[ASSIGNMENT]: Transcribe all the data, leaving each word as it is.

[THE DATA]:

--*--

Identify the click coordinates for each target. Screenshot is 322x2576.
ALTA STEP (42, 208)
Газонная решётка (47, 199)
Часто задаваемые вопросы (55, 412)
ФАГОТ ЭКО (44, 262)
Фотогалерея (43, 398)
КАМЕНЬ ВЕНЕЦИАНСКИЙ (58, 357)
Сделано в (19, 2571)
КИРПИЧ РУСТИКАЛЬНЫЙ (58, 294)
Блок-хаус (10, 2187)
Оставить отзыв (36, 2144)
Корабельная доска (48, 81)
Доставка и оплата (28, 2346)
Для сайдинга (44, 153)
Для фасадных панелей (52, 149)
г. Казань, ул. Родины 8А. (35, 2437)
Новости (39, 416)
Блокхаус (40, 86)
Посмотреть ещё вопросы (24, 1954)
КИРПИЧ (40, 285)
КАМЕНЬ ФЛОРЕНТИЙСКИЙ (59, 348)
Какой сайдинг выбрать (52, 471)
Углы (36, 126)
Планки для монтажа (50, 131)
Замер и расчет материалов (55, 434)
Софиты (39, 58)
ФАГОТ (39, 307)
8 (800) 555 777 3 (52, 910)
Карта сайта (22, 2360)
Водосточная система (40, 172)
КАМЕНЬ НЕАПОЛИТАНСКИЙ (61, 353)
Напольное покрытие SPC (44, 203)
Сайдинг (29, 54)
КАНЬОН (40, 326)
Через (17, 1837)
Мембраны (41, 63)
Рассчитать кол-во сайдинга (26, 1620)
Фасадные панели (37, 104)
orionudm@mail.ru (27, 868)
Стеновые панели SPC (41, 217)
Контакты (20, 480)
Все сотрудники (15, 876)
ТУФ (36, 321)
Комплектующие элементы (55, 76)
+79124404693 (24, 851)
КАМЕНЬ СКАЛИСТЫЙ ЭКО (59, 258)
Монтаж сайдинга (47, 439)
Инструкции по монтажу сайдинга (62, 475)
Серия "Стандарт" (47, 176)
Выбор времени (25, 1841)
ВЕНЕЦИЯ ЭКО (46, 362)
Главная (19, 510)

--*--

[RESPONSE BOX]:
Identify the click coordinates for each target. Screenshot is 322x2576.
ALTA STEP (42, 208)
Газонная решётка (47, 199)
Часто задаваемые вопросы (55, 412)
ФАГОТ ЭКО (44, 262)
Фотогалерея (43, 398)
КАМЕНЬ ВЕНЕЦИАНСКИЙ (58, 357)
Сделано в (19, 2571)
КИРПИЧ РУСТИКАЛЬНЫЙ (58, 294)
Блок-хаус (10, 2187)
Оставить отзыв (36, 2144)
Корабельная доска (48, 81)
Доставка и оплата (28, 2346)
Для сайдинга (44, 153)
Для фасадных панелей (52, 149)
г. Казань, ул. Родины 8А. (35, 2437)
Новости (39, 416)
Блокхаус (40, 86)
Посмотреть ещё вопросы (24, 1954)
КИРПИЧ (40, 285)
КАМЕНЬ ФЛОРЕНТИЙСКИЙ (59, 348)
Какой сайдинг выбрать (52, 471)
Углы (36, 126)
Планки для монтажа (50, 131)
Замер и расчет материалов (55, 434)
Софиты (39, 58)
ФАГОТ (39, 307)
8 (800) 555 777 3 (52, 910)
Карта сайта (22, 2360)
Водосточная система (40, 172)
КАМЕНЬ НЕАПОЛИТАНСКИЙ (61, 353)
Напольное покрытие SPC (44, 203)
Сайдинг (29, 54)
КАНЬОН (40, 326)
Через (17, 1837)
Мембраны (41, 63)
Рассчитать кол-во сайдинга (26, 1620)
Фасадные панели (37, 104)
orionudm@mail.ru (27, 868)
Стеновые панели SPC (41, 217)
Контакты (20, 480)
Все сотрудники (15, 876)
ТУФ (36, 321)
Комплектующие элементы (55, 76)
+79124404693 (24, 851)
КАМЕНЬ СКАЛИСТЫЙ ЭКО (59, 258)
Монтаж сайдинга (47, 439)
Инструкции по монтажу сайдинга (62, 475)
Серия "Стандарт" (47, 176)
Выбор времени (25, 1841)
ВЕНЕЦИЯ ЭКО (46, 362)
Главная (19, 510)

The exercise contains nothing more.